*Tasks*.
A. Write out, word for word, the part of the comment thread on fertility and modernity that opens with the words containing "Falling fertility measures" and closes with "increasing @a decreasing rate.".
B. In the comment thread on fertility and modernity, in what year is global population projected to reach its peak?
C. Continue the comment thread on fertility and modernity, beginning right after its final sentence.

*Text shown*.
>> begin
Has the history of the US for at least a hundred years been other nations and cultures telling us we're weak because we have an "effete liberal society"? Bushido warlords, Nazis, Stalinists, Islamic terrorists all yapping at us about how weak we must be because of our decadent approaches to a lot of things, especially how women are treated in society.

Well...we're still here, thank you very much, and they, mostly are not!

huxley

Hatred breeds reproduction.

If the story were as simple as "hatred breeds reproduction", humanity would have bred itself into pure hatred by now and we wouldn't be enjoying the pleasant civility of AmbivaBlog.

The story, as I make it, is "Urbanization, literacy, and modernity breed less reproduction." All of humanity is on this curve. Global population is projected to peak in 2050 and start dropping.

The earlier-maligned Spengler covered this with respect to Islam, the most hate-filled religion of all, in The demographics of radical Islam.

Falling fertility measures the growing influence of modernity upon the Muslim world. Literacy rates, especially female literacy, best explain the difference between the very high fertility rates of pre-modern society and the moderate fertility rates of industrial countries,

karen

Yup-- i'm kinda glad huxley paraphrased because i was begining to loo like a filthy Papist-- i KNOW how to breed reproduction;0).

In Africa(or so i'm told)-- education of women leads to less children/family and better spacing- even while using NFP(natural family planning). Imagine that.

I think a lot of inductrialized countruies have a lower birth rate. I think it's called increasing @a decreasing rate.

karen

above: loo=look. I should probably have written "feel".
>> end
*Collected material*.
>> begin
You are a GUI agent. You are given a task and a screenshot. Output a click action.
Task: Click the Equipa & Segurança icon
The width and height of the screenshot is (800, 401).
>> end
*Solved tasks*.
A.
Falling fertility measures the growing influence of modernity upon the Muslim world. Literacy rates, especially female literacy, best explain the difference between the very high fertility rates of pre-modern society and the moderate fertility rates of industrial countries,

karen

Yup-- i'm kinda glad huxley paraphrased because i was begining to loo like a filthy Papist-- i KNOW how to breed reproduction;0).

In Africa(or so i'm told)-- education of women leads to less children/family and better spacing- even while using NFP(natural family planning). Imagine that.

I think a lot of inductrialized countruies have a lower birth rate. I think it's called increasing @a decreasing rate.

B. 2050

C.
Clark

Interesting thought, that people need to belong to a tribe and have another tribe to hate, even if it's just Yankees fans. This shows progress, I think, even if progress is slow. If we can continue to survive, despite our mistakes, some of that promised new morning might happen in a few more centuries.

Icepick

Granted, it is real progress that these reconfigured tribes no longer ... abduct and enslave each other's women.

Speak for yourself!

amba

LOL!

Liza

"Us" vs. "aliens" - the oldest survival mechanism; fortunately, for a big number of people the idea of "us" shrinks to cover no more than members of the immediate family: that's our tribe these days. Belonging to more extended group is more often seeing as a weakness of mind (unless it's a game, of course): religious tepidity is better than fanaticism; patriotism is good unless as long as it means defense, not aggression; seeking an approval of peers is a teenage behavior; etc.

wj

To expand on huxley's point, fertility actually changes in several ways with civilization:
- the starting point is high fertility, combined with high death rates, not least for children. Net increase in population, minimal.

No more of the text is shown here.